Morning, weeknights, or weekends, you can find Rhonda rolling out her mat at the hearth of the Buddha. She likes her cozy corner in the back row of the studio. Often only lit by twinkling lights, that is where Rhonda can quiet her mind and take a deep breath.

We met Rhonda in her favorite spot and asked her to share a little bit about herself for those who may not have met her yet. She lives in Scarborough with her husband and their dog Shandy and works at the University of New England on the Biddeford campus.  

When did you start coming to Samudra?
I dabbled in yoga for years, but always felt uncomfortable at the studios I chose to practice. I first came to the studio about a year ago and signed up for the new student pass – $50 for a month of unlimited yoga.

What made you become a member?
I was so stressed out and emotionally drained. After a few classes, I almost immediately was feeling better. At the end of that first month, I was in a much better place emotionally and fell in love with the place and the instructors.

Which classes do you make time for in your schedule?
I try to get to as many classes as I can and try all levels. There is no intimidation here.

What surprised you most about your yoga practice?
If I arrive on my mat with my mind overflowing with thoughts and my body rigid from stress, there is a point in my practice when I realize the thoughts and the feeling has melted away. There’s a point in my practice when I’m not thinking of anything; I am just focused on my breath and my body.
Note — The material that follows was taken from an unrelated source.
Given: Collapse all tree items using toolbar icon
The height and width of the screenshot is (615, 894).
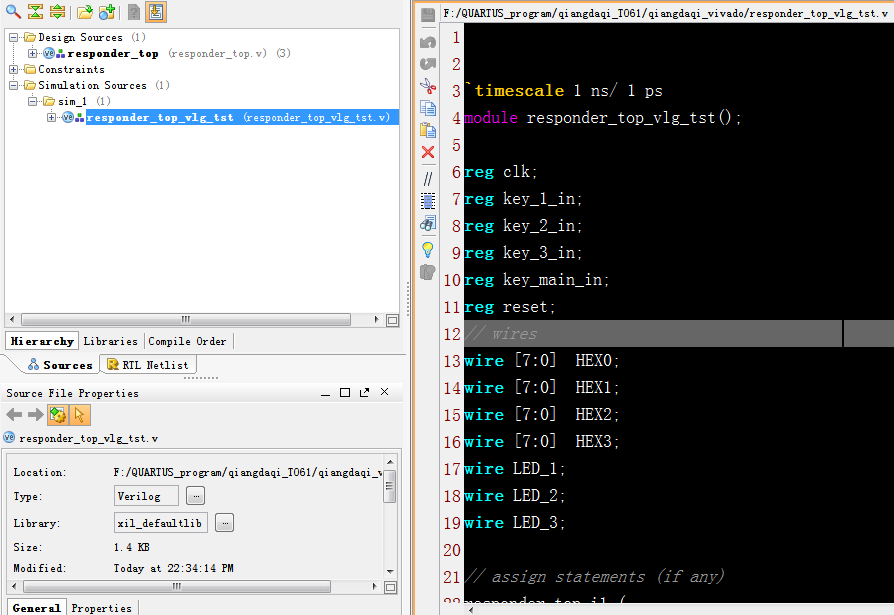Looking at the screenshot, I should 34,12.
But my practice can also raise emotions to the surface. For example, there was one evening class that as Sarah led us into savasana, she counted down from 21. It struck me as significant because my son is now 21. I thought about all the changes in my life and his. As I heard 21…20….19…and then 1, all the years of his life and mine became an emotional blur and opened the floodgates I thought I had under lock and key.

What is your favorite thing about Samudra and what makes it a special place to practice?
Samudra is not just a studio to go, practice, and leave. The studio is family, and a family for all, not just yoga experts. Everyone who comes in is welcomed, encouraged, and loved. There is no competition. You feel elevated after you leave. Samudra emanates warmth, and I’m not talking about from radiators, I’m talking about from the hearts of its instructors and practitioners. Samudra is good for the soul.

Can you share a fun fact about yourself that doesn’t have anything to do with yoga?
For many years, I was involved in fostering rescue dogs. At one point, I had more than thirty rescue dogs in my home. I absolutely adored it. Next to yogis, doggies are my favorite people.